**OBJECTIVE**
In the IDNAbis open issues post, why does the reply call ALWAYS a problem? Answer in one to three sentences.

**EXTRACT TO READ**
■ ■ ■

IDNAbis Main Open Issues

Sun Jan 20 06:22:26 CET 2008

--On Saturday, 19 January, 2008 11:33 -0800 Mark Davis
<mark.davis at icu-project.org> wrote:

> Here's what I think are the main issues.

Mark,

I'm going to try to comment on a few of these in the hope of
making a bit more progress before you get on the plane (or at
least of putting any differences of opinion in sharper focus).
Please note that these are quick personal impressions only.

> (live document at
> http://docs.google.com/Doc?id=dfqr8rd5_50hdnzwmdh)
>
>
>    1. Settle on character repertoire. Basic formulation is ok,
> but...
>    1. Add extensions for stability
>       2. Don't be Eurocentric: ensure that modern scripts are
> in       ALWAYS (or whatever it is called)
>       3. Resolve ALWAYS/MAYBE/NEVER problem (see below).

The explanation of this situation in issues-06 is much better
than it is in issues-05 (others will have to judge whether it is
adequate).  However, the ALWAYS problem is that it is not
necessarily all of a script and the  boundaries require
explicit, IDN-specific, input from the users of that script (as
we have both noted earlier, that is a tough problem, but let's
isolate it a bit).

■ ■ ■

(Entries on where items appear)
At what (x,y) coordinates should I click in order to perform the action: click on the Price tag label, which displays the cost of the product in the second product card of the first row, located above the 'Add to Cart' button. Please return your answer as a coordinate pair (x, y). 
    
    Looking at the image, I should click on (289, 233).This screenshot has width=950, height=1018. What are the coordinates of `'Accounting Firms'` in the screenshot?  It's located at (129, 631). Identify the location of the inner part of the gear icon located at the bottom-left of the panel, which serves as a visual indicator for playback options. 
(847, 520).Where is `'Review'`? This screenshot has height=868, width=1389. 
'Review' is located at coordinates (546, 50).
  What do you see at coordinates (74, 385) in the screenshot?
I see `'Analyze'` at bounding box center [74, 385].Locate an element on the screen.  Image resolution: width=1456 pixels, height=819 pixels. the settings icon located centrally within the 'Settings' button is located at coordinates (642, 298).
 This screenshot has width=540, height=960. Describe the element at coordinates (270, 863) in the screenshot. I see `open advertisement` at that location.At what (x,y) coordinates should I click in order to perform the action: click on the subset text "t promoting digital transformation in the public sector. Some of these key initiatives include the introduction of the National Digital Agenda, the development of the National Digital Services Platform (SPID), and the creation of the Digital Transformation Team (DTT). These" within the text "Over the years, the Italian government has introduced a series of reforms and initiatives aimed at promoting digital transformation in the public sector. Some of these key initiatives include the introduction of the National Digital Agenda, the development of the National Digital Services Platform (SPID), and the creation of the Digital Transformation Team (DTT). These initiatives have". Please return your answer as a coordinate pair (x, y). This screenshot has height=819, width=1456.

■ ■ ■

**TASK SOLUTION**
The ALWAYS category does not necessarily cover all of a script. Deciding where its boundaries fall requires explicit, IDN-specific input from the users of that script, which the reply calls a tough problem.